### Problem requirements
Scan the lines below for the string "button" and copy every one that has it.

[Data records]
☆ ☆ ☆ ☆ ☆

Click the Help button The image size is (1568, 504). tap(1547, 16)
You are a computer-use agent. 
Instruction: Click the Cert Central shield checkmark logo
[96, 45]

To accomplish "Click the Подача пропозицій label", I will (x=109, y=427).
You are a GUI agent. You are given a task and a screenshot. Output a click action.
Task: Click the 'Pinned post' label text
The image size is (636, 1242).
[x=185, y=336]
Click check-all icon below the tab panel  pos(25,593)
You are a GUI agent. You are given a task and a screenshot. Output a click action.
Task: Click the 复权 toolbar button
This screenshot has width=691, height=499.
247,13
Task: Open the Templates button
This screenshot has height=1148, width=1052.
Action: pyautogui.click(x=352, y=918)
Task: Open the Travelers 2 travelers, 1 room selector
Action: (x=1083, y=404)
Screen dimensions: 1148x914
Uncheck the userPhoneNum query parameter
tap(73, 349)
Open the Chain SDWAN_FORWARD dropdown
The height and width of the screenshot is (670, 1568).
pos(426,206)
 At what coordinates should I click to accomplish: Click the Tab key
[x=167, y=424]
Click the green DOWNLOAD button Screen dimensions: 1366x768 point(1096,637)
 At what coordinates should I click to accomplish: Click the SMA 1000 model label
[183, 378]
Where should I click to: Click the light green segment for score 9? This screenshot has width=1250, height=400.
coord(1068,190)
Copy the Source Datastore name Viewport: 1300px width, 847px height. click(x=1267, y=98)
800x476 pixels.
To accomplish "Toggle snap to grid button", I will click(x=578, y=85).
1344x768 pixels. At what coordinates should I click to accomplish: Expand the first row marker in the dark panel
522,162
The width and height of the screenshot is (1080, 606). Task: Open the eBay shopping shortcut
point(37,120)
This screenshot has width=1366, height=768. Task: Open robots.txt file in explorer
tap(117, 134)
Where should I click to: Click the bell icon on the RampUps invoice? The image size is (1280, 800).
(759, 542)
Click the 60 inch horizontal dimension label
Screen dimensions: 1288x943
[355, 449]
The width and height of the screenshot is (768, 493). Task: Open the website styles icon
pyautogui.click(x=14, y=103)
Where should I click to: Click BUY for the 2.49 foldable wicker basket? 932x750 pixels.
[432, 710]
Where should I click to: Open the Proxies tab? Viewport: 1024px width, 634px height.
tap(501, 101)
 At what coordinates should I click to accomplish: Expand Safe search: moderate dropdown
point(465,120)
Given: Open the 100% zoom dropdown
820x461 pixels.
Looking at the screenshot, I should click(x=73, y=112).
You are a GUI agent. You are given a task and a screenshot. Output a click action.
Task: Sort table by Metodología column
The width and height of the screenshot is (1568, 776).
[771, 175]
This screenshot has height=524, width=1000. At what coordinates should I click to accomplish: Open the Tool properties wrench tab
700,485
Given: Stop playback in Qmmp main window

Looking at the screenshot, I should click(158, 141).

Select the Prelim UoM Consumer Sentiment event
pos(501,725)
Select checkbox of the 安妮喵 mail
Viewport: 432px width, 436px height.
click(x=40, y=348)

☆ ☆ ☆ ☆ ☆

### Answer section
Click the Help button The image size is (1568, 504). tap(1547, 16)
Task: Click the 复权 toolbar button
Task: Open the Templates button
Click the green DOWNLOAD button Screen dimensions: 1366x768 point(1096,637)
To accomplish "Toggle snap to grid button", I will click(x=578, y=85).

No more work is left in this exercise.